- **Compiti da svolgere**
(1) Nell'articolo su Nightmare Alley, traduci in inglese la frase «Si tratta, infatti, di un remake del classico "Nightmare Alley", diretto nel 1947 da Edmund Goulding e interpretato da Tyrone Power.»
(2) Riprendi l'articolo su Nightmare Alley e scrivine il seguito, cominciando subito dopo la sua ultima frase.

Cinema: l'orrore come poesia e anestesia
- di José Geraldo Couto -
Nightmare Alley [La fiera delle Illusioni] di Guillermo del Toro, che quest’anno concorre all'Oscar come miglior film, è un curioso caso di riciclaggio tardivo del genere noir, così come lo sono stati, a suo tempo, Chinatown (Roman Polanski, 1974), Brivido Caldo (Lawrence Kasdan, 1981) e persino Blade Runner (Ridley Scott, 1982). Si tratta, infatti, di un remake del classico "Nightmare Alley", diretto nel 1947 da Edmund Goulding e interpretato da Tyrone Power. Il film di Del Toro è oggi nei cinema, mentre quello di Goulding è appena entrato nella piattaforme di streaming ed è anche disponibile su Youtube. Potrebbe essere interessante confrontare le due versioni, non come giudizio di valore (tipo, «questo è meglio di quello»), ma piuttosto per osservare le differenze tra due epoche, due cinema, due mondi, oltre, naturalmente, alle differenze di stile e di temperamento dei due registi.

- **Record dei dati**
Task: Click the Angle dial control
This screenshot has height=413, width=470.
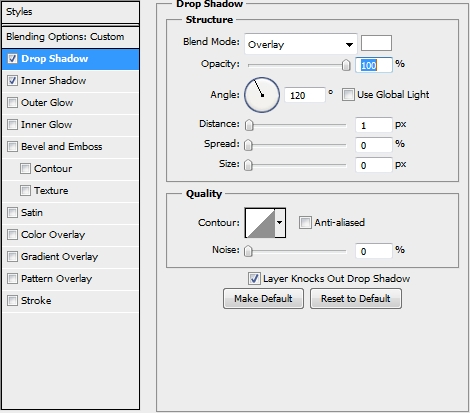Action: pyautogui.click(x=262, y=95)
...
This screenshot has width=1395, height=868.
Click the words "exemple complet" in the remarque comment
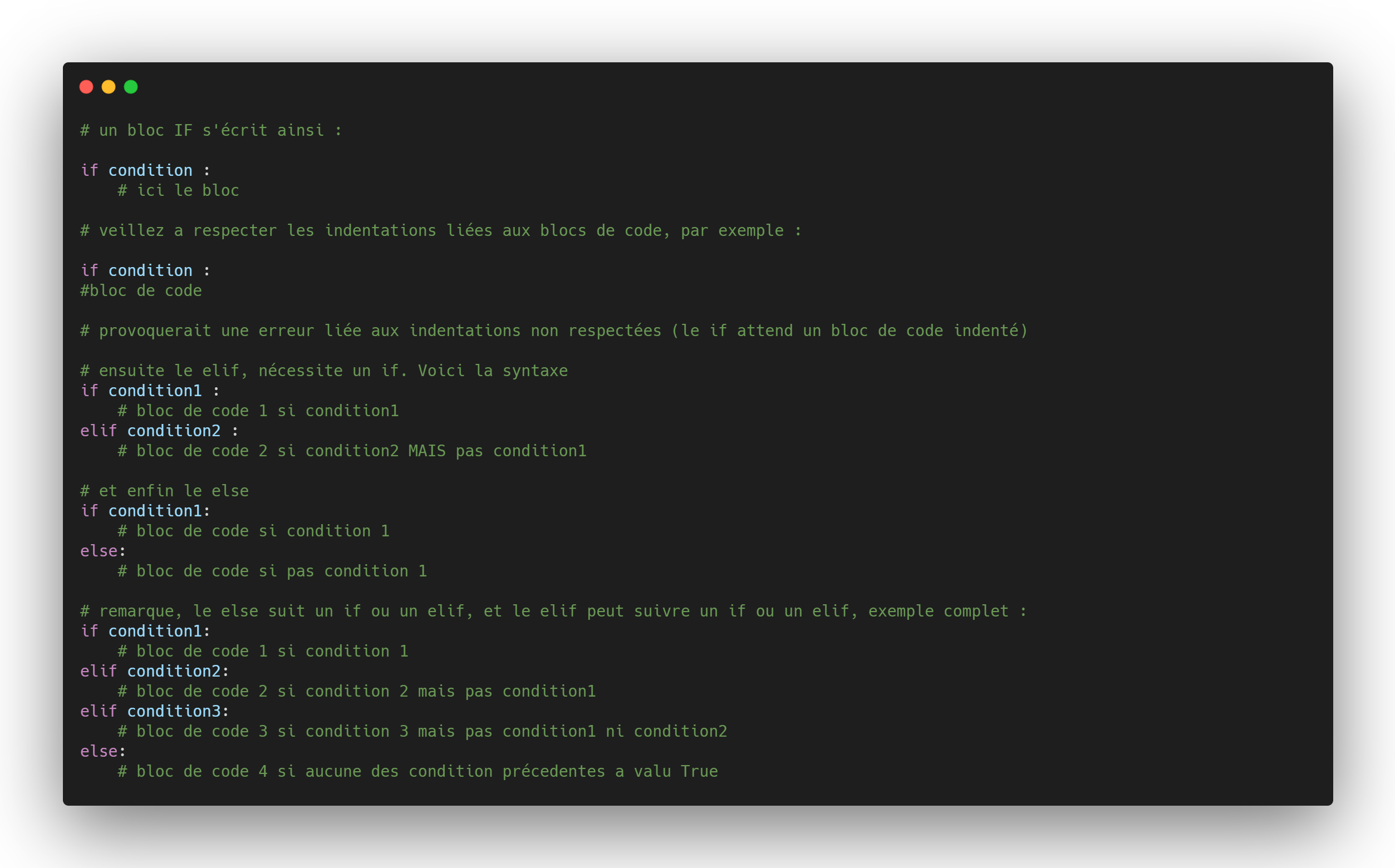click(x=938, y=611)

- **Risposte ai compiti**
(1) It is, in fact, a remake of the classic "Nightmare Alley," directed in 1947 by Edmund Goulding and starring Tyrone Power.

(2)
Racconto morale
In entrambi i casi la storia - tratta dal romanzo Nightmare Alley (1946) di William Lindsay Gresham [Sellerio] - è fondamentalmente la stessa: un giovane povero e ambizioso, Stanton Carlisle, viene assunto come tuttofare in un parco divertimenti itinerante, dove impara a fare un numero di telepatia ("mentalismo", nel linguaggio dell'epoca), per poi lanciarsi in una carriera di successo per conto suo, in partneriato con la sua dolce compagna Molly. Nel film originale, Stanton è interpretato da Tyrone Power; nel remake, da Bradley Cooper. Coleen Gray è Molly nel film del 1947, un ruolo che nella versione di Guillermo del Toro viene assunto da Rooney Mara. In entrambi i film, il dramma si approfondisce nel momento in cui Stanton, nelle sue performance, oltrepassa il confine esistente tra telepatia (il "mentalismo") e la medianità (lo "spiritualismo"), cosa che Molly considera una grave trasgressione etica, un crimine di ciarlataneria. In entrambi i casi, abbiamo a che fare con un racconto morale, una parabola sull'ambizione e sulla mancanza di scrupoli, un vizio analogo a quello dell'alcolismo, visto a partire dai suoi deleteri effetti sulla condotta umana. Il film del 1947 è più snello, più condensato; 40 minuti più corto di quello nuovo.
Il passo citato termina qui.